For any of this to work, she argues, three things must be in place. First, institutions must explicitly acknowledge in policy language, staff training, and student orientation that menstruation is a normal biological process that can, for some students, be debilitating.

Second, clear and confidential reporting pathways must exist and, critically, be communicated to students since the current situation, in which nearly all students are unaware such channels exist even at institutions where they nominally do, is as limiting as having no channel at all.

Third, partnerships with civil society organisations working on menstrual health education can help shift the cultural norms that underlie the stigma.

“When an institution is ready to pay attention to this, they can co-produce a solution with their student and staff body,” she said. “Addressing menstrual health is central to equity. When female students are expected to endure physical pain as the cost of participation, it creates a structural disadvantage that reinforces gender disparities in academic outcomes.”
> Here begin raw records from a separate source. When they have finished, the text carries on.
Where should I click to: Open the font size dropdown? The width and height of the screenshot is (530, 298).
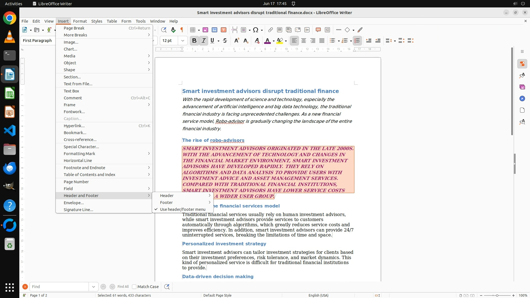pos(182,41)
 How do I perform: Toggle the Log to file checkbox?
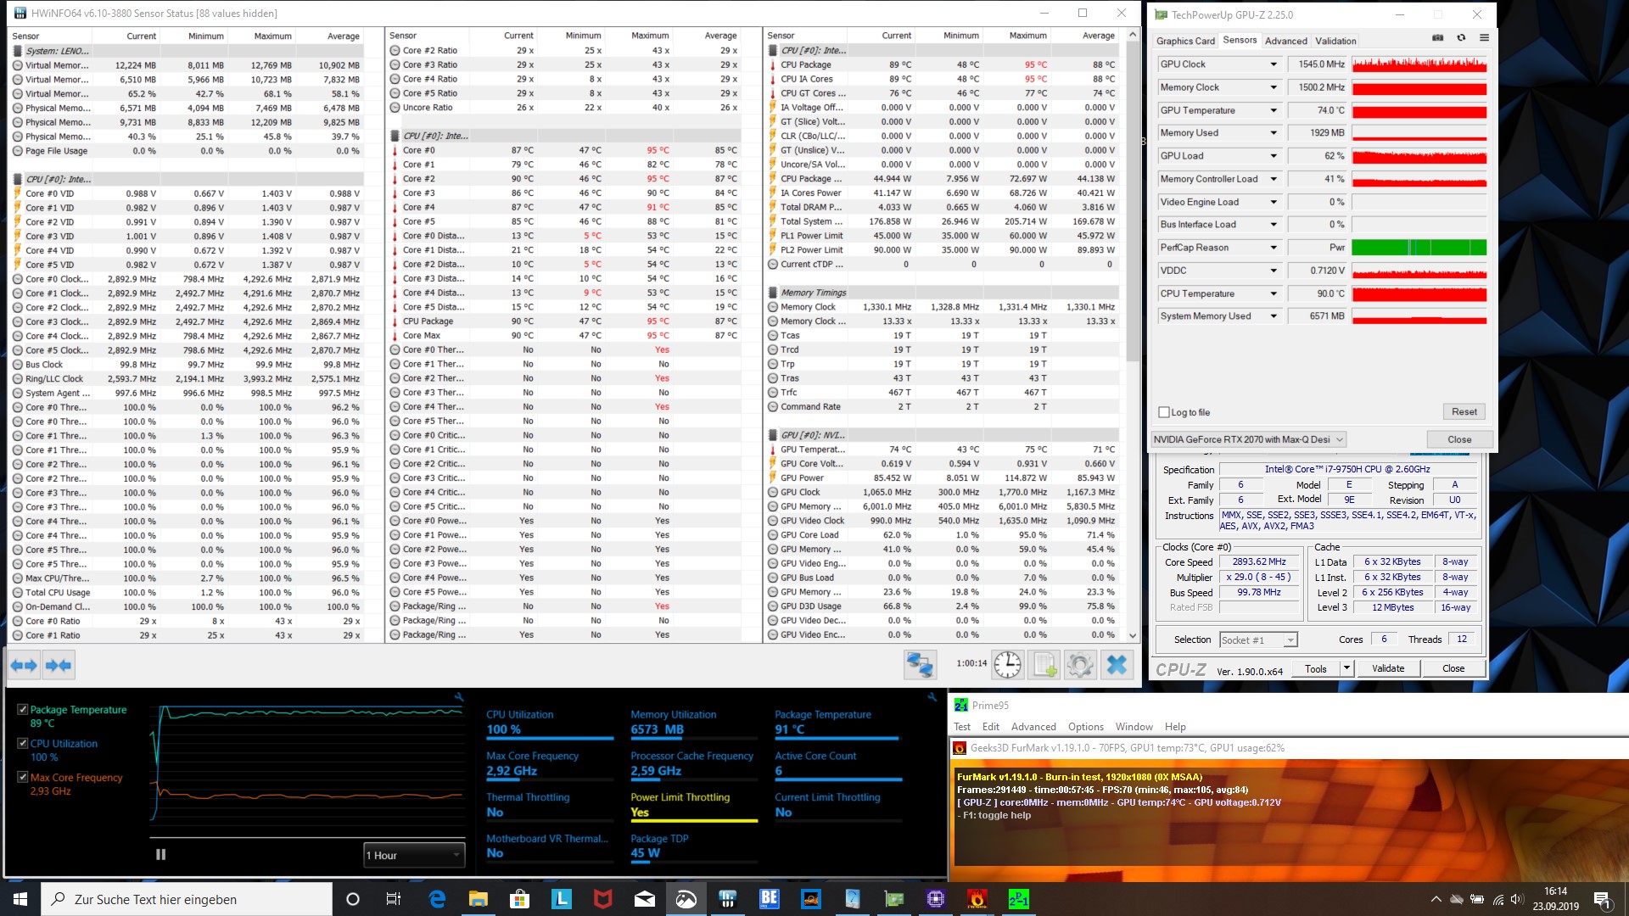(x=1164, y=412)
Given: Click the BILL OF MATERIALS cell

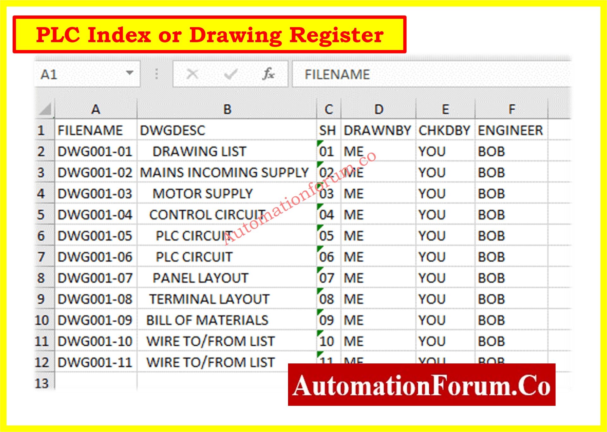Looking at the screenshot, I should click(x=207, y=320).
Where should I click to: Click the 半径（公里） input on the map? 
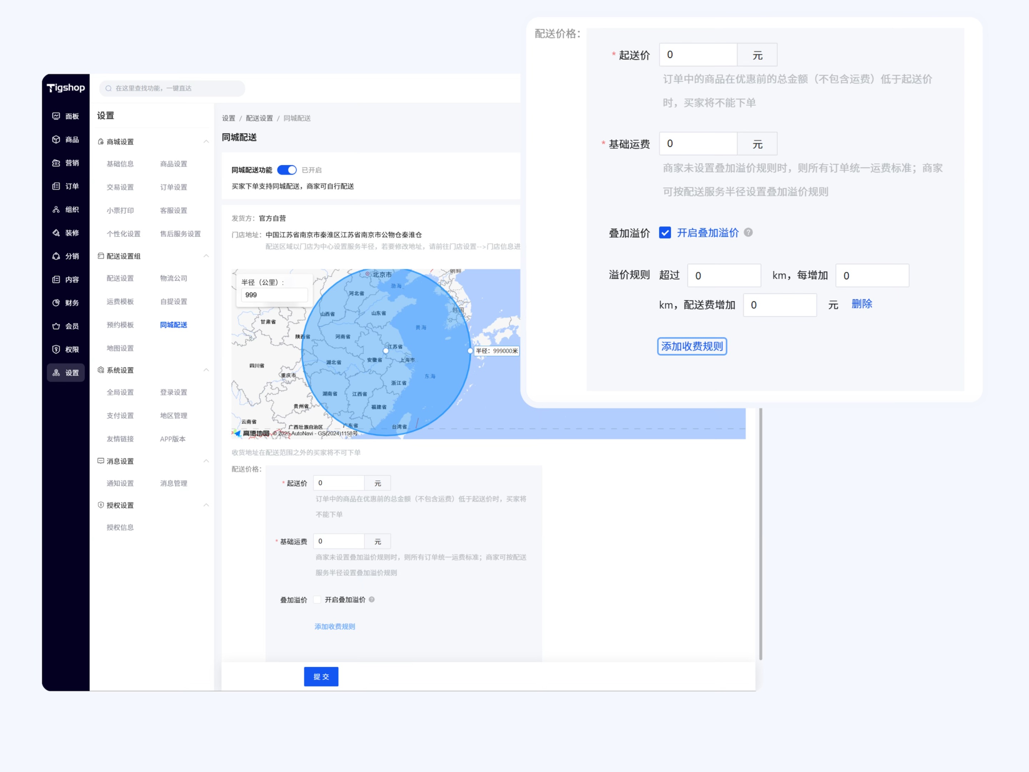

Fatimah Umar eventually reached the front of the queue. She took her examination. The pain did not stop while she was writing. It did not stop on the walk back to the hostel. She spent the remainder of the day in bed.

She did not report what she had experienced. She did not even know there was a channel to do so. Fatimah did not believe, based on everything she had seen and heard, that it would have made a difference if she had spoken out.

What happened to Fatimah that day was not unusual. It was not exceptional. It was entirely ordinary. And that, more than any single case, is the point.